The child in “Childhood” is an observer of the outer world of school and play and the inner world of his reactions and emotions. The poem contains abundant visual images. Streets of children sparkle with “lights and colors,” the children’s sailboats are colorful “at a grayish pond,” the day’s “light fades away” slowly into evening, and a child’s panoramic view can “see into it all from far away.” Indeed, the poem’s last image is a child staring at his own reflection as he ponders the meaning of childhood. As painters employ chiaroscuro, an arrangement of light and dark elements, so does Rilke juxtapose light and dark images and emotions to produce a dramatic effect. The bubbling fountains, colorful children, and lively streets contrast sharply with the heaviness and stuffiness of school. The ecstasy of freedom is followed by loneliness, silent terror “all at once replaced by total trust,” the game of tag with anxiety. Rilke’s picture of childhood is not one-dimensional; it presents multiple shades of experience and feeling.

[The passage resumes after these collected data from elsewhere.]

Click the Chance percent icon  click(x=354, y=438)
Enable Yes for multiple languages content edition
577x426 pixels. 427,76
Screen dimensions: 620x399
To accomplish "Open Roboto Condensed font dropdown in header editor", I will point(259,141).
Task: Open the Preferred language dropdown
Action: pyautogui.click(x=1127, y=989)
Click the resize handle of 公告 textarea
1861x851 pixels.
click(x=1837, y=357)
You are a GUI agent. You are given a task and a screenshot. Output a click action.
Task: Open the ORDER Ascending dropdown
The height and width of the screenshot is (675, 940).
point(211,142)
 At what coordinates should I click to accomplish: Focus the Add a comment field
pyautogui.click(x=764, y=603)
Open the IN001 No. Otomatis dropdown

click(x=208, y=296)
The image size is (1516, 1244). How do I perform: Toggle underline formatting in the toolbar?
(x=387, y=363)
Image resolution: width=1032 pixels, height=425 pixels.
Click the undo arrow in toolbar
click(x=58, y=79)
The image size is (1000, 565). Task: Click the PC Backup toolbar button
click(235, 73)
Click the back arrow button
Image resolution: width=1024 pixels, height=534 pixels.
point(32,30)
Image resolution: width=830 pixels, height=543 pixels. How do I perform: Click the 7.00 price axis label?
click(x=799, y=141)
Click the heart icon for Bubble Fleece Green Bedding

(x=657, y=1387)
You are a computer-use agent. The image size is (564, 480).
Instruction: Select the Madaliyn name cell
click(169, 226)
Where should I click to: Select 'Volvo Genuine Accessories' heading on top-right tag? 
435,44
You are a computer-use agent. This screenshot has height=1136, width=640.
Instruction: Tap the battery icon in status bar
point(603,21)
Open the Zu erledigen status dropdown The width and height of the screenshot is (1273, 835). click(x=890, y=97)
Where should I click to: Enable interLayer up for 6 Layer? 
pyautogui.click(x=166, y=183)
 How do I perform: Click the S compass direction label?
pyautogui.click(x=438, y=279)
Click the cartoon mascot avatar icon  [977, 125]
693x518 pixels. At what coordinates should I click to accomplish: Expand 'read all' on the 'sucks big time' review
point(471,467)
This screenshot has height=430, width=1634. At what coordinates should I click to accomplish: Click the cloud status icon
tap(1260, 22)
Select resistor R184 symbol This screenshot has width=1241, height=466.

A recurring image of “Childhood” and other poems is that of Einsamkeit, which can be translated as both aloneness and loneliness. In other poems in this collection, Rilke writes of a “child still and alone” (“From Childhood”) and of being “so entirely alone” (“Vorgefühl” [foreboding]). He titled two of the poems “Einsamkeit” and “Der Einsame” (the solitary one or lonely one). In “Childhood” the feeling of otherness, aloneness, or loneliness is repeated throughout. Although literature is not necessarily biography or autobiography, in Rilke’s case much of his work reflects his personal experience. Some background to Rilke’s childhood can provide insight into the emphasis on the child’s feeling of isolation. Rilke was the only child of a mother who had wanted a daughter. He was dressed as a girl and treated as a daughter during the early years of his life. His father tried to counterbalance the influence of his mother by sending the boy to military school. The harsh discipline and other boys’ hostility toward him made a lasting impression. The atmosphere of the school was alien to his character, and he felt his lack of inclusion keenly. It was this and the loneliness he faced because of the boys’ shunning that turned him to writing. Rilke mentioned several times his feeling that he had been deprived of a happy childhood, and in his poetry he tried to redeem some image of a happier childhood for himself. “Childhood” does indeed contain some idyllic scenes of a carefree childhood, but the lurking shadows of sadness, anxiety, and otherness continually peer through the lighter images of play.